Valves may be physically located at the control panel or operated remotely from the control panel.
Means shall be provided for the following functions and information to be available at the trunking (or
optionally at the control panel if requested by user):
— gauges indicating the pressure in each supply line to the trunking;
— a gauge indicating the pressure in the trunking;
— slow acting valves to control the flow in each supply line to the trunking;
— slow acting valves to control the de-pressurization of the trunking.
4.4.16 Communications
The microphone should be located in the operator`s position at head level.
Means shall be provided at the operator’s position to listen to communications both by headphones and
through a loudspeaker unit.
4.4.17 Ventilation
When operation in non-saturation mode is intended, means shall be provided for ventilating the
personnel locks with fresh air. Air shall be supplied at a rate of at least 50 l/min per person, measured at
the chamber pressure. There shall be a device to indicate ventilation rate. If automatically controlled,
ventilation shall be performed with pressure variations less than ± 0,05 bar. It shall also be possible to
maintain this tolerance manually.
When operation in saturation mode is intended, means shall be provided to ventilate or flush any
compartment or chamber into which exhaled gas is discharged so as to maintain the pressure and
atmospheric composition required by the intended use.
4.5 Minimum equipment – shuttles
4.5.1 Minimum equipment for shuttles
The requirements of prEN 12110-1:2023, 4.4.6.2 shall apply to shuttles.
4.5.2 Oxygen breathing system (including gas mixtures with more than 23,5 % oxygen)
Where the intended use of the shuttle includes the use of oxygen decompression, the requirements of
prEN 12110-1:2023, 4.4.9 shall be complied with.
prEN 12110-2:2023 (E)
4.6 Additional requirements for shuttles arising from their mobility
4.6.1 Docking clamp
A clamping device shall be fitted to the shuttle capable of forming and maintaining a pressure tight seal
between the docking flange on the shuttle and the docking flange on a personnel lock or bulkhead.
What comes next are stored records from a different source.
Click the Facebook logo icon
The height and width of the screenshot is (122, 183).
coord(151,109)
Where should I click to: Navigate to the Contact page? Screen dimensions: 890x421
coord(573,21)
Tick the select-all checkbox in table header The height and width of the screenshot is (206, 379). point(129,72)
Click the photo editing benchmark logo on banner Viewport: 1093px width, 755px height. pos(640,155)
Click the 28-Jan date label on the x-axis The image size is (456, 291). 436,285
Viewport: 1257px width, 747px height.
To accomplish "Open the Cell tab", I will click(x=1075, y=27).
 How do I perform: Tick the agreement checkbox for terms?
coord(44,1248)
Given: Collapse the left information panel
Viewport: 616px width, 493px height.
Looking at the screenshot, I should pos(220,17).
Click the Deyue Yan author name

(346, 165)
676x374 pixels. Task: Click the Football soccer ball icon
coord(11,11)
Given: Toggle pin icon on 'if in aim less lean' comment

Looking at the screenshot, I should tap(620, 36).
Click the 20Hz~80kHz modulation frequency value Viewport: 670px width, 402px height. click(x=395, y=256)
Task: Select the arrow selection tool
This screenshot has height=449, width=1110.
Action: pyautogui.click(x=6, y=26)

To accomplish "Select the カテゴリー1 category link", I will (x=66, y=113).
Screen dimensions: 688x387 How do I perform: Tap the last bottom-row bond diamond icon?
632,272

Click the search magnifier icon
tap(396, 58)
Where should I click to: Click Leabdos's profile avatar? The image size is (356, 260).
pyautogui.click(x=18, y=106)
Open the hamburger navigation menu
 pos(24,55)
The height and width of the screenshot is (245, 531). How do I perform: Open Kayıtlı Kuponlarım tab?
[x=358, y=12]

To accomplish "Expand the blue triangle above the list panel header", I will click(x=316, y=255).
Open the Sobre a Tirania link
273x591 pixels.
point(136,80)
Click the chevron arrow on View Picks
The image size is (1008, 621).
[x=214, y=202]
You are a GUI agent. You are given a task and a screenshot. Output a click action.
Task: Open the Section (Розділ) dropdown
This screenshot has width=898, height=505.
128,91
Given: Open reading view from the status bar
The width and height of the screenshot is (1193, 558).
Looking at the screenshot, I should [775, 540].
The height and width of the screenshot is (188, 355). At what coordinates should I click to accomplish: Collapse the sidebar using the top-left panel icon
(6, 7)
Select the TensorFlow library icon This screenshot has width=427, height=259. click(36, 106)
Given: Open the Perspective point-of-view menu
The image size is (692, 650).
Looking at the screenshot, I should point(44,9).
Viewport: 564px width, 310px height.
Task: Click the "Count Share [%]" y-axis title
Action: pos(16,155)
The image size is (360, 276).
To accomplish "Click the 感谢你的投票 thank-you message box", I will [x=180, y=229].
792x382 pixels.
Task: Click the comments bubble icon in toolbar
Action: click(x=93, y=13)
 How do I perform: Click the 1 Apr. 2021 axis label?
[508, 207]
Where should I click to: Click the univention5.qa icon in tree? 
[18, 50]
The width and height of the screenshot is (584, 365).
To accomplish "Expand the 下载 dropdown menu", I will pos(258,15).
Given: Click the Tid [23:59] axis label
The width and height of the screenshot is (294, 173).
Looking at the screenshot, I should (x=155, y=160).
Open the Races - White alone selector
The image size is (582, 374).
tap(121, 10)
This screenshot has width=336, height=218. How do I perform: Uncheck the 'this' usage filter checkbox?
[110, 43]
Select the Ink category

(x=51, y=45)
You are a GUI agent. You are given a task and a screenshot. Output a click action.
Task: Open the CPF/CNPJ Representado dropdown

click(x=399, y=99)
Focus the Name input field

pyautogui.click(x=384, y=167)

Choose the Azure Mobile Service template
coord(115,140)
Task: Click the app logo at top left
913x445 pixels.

The
clamp shall be prevented from opening when the trunking is pressurised by a mechanical interlock
mounted on the shuttle and activated by pressure in the trunking. The interlock shall be readily visible
and shall be clearly identifiable when in the locked position.
The clamp can be power operated however it shall always be possible to open or close the clamp manually
such as in the event of failure of the powered system. Manual opening of the clamp requires specific
override interaction with the interlock. When the trunking is not pressurised, it shall be possible to
release the interlock manually.
The clamp shall be designed as part of the shuttle pressure system.
4.6.2 Docking flanges
The main compartment of a shuttle shall be fitted with a length of trunking 800 mm internal diameter
and 30 mm wall thickness, terminating in a docking flange. The flange shall be formed as an upstand
around the end of the trunking. The upstand shall be 30 mm high by 30 mm wide giving an overall
external diameter across the flange of 920 mm.
Length of trunking should be sufficient to allow the clamp and interlock (4.6.1) to operate freely.
There shall be a docking flange or the means to attach a docking flange at both ends of the shuttle if
required by the intended use of the shuttle by the user.
4.6.3 Alignment equipment
There shall be means to align the shuttle docking flange with the TBM docking flange and thereby allow
the docking clamp to be closed. The tolerances in the relative alignment of the trunking on the shuttle
and the trunking on the personnel lock/bulkhead within which the docking clamp can be closed shall be
agreed between the manufacturer and the user.
NOTE Alignment equipment can include a docking frame and guide rails on the TBM on to which the shuttle
can be driven or by providing height adjustment capability within the undercarriage of the shuttle (see
prEN 16191:2023, 4.2.8.4).
4.6.4 Wheel gauge
Unless required otherwise by the user for the intended use, the wheel gauge for rail mounting shall be
900 mm.
4.6.5 Protective frame
The shuttle shall be fitted within a protective frame to minimise the risk of impact damage and facilitate
lifting. The protective frame may incorporate an undercarriage with wheels to facilitate its movement
and handling. The bottom corners of the frame shall be formed from bottom castings to ISO 1161:2016.
The frame shall be fabricated from 120 x 60 x 3 mm structural hollow section to ISO 10799-2:2011 or
stronger. There may be a protective non-flammable cover over the top of the frame.
Where the means of alignment for docking is provided by height adjustment capability within the
undercarriage of the shuttle, adjustment shall always be possible manually. Access for undertaking
adjustment shall be provided by design.
prEN 12110-2:2023 (E)
4.6.6 Prevention of unintended movement
Where the protective frame has a wheeled undercarriage or is mounted on a wheeled platform there shall
be a system for preventing unintended movement of the frame.
4.6.7 Lifting points
The protective frame shall be fitted with lifting points. The load of the shuttle in service to be taken by
the lifting points shall include the weight of the shuttle, a full crew of occupants, the protective frame and
all essential equipment mounted within
...

Questions, Comments and Discussion

Ask us and Technical Secretary will try to provide an answer. You can facilitate discussion about the standard in here.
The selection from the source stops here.